▶ _Exercise_: The entries below should be output exactly as written.

*** Opening Provided data ***

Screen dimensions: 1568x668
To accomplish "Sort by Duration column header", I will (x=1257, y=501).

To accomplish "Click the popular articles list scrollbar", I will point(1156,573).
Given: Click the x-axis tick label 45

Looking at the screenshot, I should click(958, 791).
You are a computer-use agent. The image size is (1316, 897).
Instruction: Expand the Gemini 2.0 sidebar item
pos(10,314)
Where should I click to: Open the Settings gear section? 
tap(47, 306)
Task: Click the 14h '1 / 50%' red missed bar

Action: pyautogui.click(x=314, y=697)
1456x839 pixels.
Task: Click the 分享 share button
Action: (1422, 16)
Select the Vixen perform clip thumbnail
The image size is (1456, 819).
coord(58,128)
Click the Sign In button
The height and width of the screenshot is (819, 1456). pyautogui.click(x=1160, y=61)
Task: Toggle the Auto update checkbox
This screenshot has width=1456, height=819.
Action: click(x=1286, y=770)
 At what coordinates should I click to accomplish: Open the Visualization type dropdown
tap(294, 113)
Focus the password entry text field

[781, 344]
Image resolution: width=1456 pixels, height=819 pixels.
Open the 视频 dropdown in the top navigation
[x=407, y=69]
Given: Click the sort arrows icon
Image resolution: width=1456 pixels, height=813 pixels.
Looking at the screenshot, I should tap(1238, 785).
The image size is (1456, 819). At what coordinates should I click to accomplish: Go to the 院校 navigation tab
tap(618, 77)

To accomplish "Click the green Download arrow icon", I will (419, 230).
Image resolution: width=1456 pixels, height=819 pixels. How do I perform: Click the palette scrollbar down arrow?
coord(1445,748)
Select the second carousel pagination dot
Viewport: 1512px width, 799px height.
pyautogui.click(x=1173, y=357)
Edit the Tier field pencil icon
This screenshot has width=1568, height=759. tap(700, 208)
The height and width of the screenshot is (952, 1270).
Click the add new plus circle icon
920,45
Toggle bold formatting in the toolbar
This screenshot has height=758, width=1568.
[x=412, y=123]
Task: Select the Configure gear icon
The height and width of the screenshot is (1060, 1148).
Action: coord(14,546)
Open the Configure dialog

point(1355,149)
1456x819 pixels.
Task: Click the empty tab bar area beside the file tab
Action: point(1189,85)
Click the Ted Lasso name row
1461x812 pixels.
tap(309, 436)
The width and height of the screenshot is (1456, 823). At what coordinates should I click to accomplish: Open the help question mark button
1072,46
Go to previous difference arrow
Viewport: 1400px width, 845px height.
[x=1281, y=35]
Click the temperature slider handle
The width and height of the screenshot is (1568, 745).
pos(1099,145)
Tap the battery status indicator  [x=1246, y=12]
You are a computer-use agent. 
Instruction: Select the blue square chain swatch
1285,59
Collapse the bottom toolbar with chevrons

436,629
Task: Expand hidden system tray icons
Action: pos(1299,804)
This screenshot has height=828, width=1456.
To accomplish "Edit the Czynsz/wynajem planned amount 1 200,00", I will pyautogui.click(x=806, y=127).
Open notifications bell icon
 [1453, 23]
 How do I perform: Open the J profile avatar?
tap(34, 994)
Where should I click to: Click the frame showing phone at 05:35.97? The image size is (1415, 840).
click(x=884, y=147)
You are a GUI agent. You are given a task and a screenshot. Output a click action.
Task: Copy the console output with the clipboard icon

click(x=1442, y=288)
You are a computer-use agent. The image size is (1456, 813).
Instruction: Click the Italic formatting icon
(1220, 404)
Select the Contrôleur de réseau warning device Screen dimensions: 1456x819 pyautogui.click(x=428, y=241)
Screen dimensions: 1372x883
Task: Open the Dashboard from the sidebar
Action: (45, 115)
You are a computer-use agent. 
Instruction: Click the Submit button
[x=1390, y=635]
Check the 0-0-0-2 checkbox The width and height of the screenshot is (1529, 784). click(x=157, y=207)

*** Closing Provided data ***

▶ _Answer to the problem_:
Screen dimensions: 1568x668
To accomplish "Sort by Duration column header", I will (x=1257, y=501).

To accomplish "Click the popular articles list scrollbar", I will point(1156,573).
Given: Click the x-axis tick label 45

Looking at the screenshot, I should click(958, 791).
You are a computer-use agent. The image size is (1316, 897).
Instruction: Expand the Gemini 2.0 sidebar item
pos(10,314)
Where should I click to: Open the Settings gear section? 
tap(47, 306)
Task: Click the 14h '1 / 50%' red missed bar

Action: pyautogui.click(x=314, y=697)
1456x839 pixels.
Task: Click the 分享 share button
Action: (1422, 16)
Select the Vixen perform clip thumbnail
The image size is (1456, 819).
coord(58,128)
Click the Sign In button
The height and width of the screenshot is (819, 1456). pyautogui.click(x=1160, y=61)
Task: Toggle the Auto update checkbox
This screenshot has width=1456, height=819.
Action: click(x=1286, y=770)
 At what coordinates should I click to accomplish: Open the Visualization type dropdown
tap(294, 113)
Focus the password entry text field

[781, 344]
Image resolution: width=1456 pixels, height=819 pixels.
Open the 视频 dropdown in the top navigation
[x=407, y=69]
Given: Click the sort arrows icon
Image resolution: width=1456 pixels, height=813 pixels.
Looking at the screenshot, I should tap(1238, 785).
The image size is (1456, 819). At what coordinates should I click to accomplish: Go to the 院校 navigation tab
tap(618, 77)

To accomplish "Click the green Download arrow icon", I will (419, 230).
Image resolution: width=1456 pixels, height=819 pixels. How do I perform: Click the palette scrollbar down arrow?
coord(1445,748)
Select the second carousel pagination dot
Viewport: 1512px width, 799px height.
pyautogui.click(x=1173, y=357)
Edit the Tier field pencil icon
This screenshot has width=1568, height=759. tap(700, 208)
The height and width of the screenshot is (952, 1270).
Click the add new plus circle icon
920,45
Toggle bold formatting in the toolbar
This screenshot has height=758, width=1568.
[x=412, y=123]
Task: Select the Configure gear icon
The height and width of the screenshot is (1060, 1148).
Action: coord(14,546)
Open the Configure dialog

point(1355,149)
1456x819 pixels.
Task: Click the empty tab bar area beside the file tab
Action: point(1189,85)
Click the Ted Lasso name row
1461x812 pixels.
tap(309, 436)
The width and height of the screenshot is (1456, 823). At what coordinates should I click to accomplish: Open the help question mark button
1072,46
Go to previous difference arrow
Viewport: 1400px width, 845px height.
[x=1281, y=35]
Click the temperature slider handle
The width and height of the screenshot is (1568, 745).
pos(1099,145)
Tap the battery status indicator  [x=1246, y=12]
You are a computer-use agent. 
Instruction: Select the blue square chain swatch
1285,59
Collapse the bottom toolbar with chevrons

436,629
Task: Expand hidden system tray icons
Action: pos(1299,804)
This screenshot has height=828, width=1456.
To accomplish "Edit the Czynsz/wynajem planned amount 1 200,00", I will pyautogui.click(x=806, y=127).
Open notifications bell icon
 [1453, 23]
 How do I perform: Open the J profile avatar?
tap(34, 994)
Where should I click to: Click the frame showing phone at 05:35.97? The image size is (1415, 840).
click(x=884, y=147)
You are a GUI agent. You are given a task and a screenshot. Output a click action.
Task: Copy the console output with the clipboard icon

click(x=1442, y=288)
You are a computer-use agent. The image size is (1456, 813).
Instruction: Click the Italic formatting icon
(1220, 404)
Select the Contrôleur de réseau warning device Screen dimensions: 1456x819 pyautogui.click(x=428, y=241)
Screen dimensions: 1372x883
Task: Open the Dashboard from the sidebar
Action: (45, 115)
You are a computer-use agent. 
Instruction: Click the Submit button
[x=1390, y=635]
Check the 0-0-0-2 checkbox The width and height of the screenshot is (1529, 784). click(x=157, y=207)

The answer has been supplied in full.